Copyright © 2012 R. Garcia Moreno et al. This is an open access article distributed under the Creative Commons Attribution License, which permits unrestricted use, distribution, and reproduction in any medium, provided the original work is properly cited.


Soil surface roughness (SSR) and porosity were evaluated from soils located in two farms belonging to the Plant Breeding Institute of the University of Sidney.

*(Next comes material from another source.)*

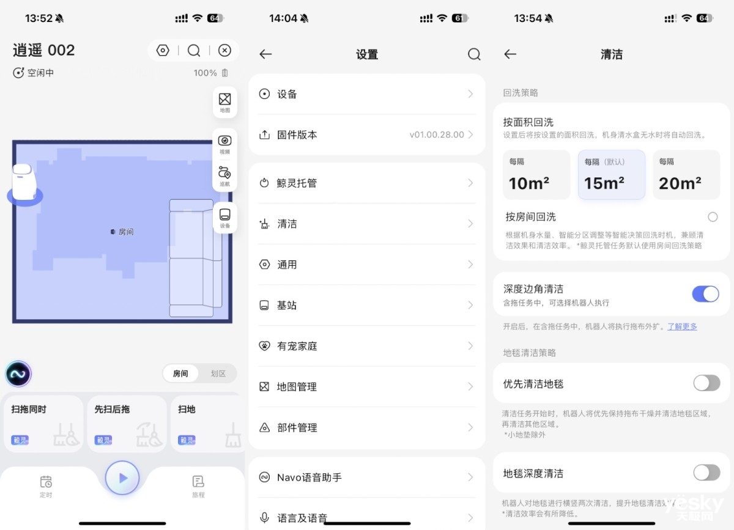Tap the search magnifier in Settings header
This screenshot has width=734, height=530.
click(474, 54)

The sites differ in their soil management practices; the first site (PBI) was strip-tilled during early fall (May 2010), and the second site (JBP) was under power harrowed tillage at the end of July 2010. Both sites were sampled in mid-August. At each location, SSR was measured for three 1 m2 subplots using shadow analysis. To evaluate porosity and aggregation, soil samples were scanned using X-ray computed tomography with 5 μm resolution. The results show a strong negative correlation between SSR and porosity, 20.13% SSR and 41.38% porosity at PBI versus 42.00% SSR and 18.35% porosity at JBP. However, soil images show that when soil surface roughness is higher due to conservation and soil management practices, the processes of macroaggregation and structural porosity are enhanced. Further research must be conducted on SSR and porosity in different types of soils, as they provide complementary information on the evaluation of soil erosion susceptibility.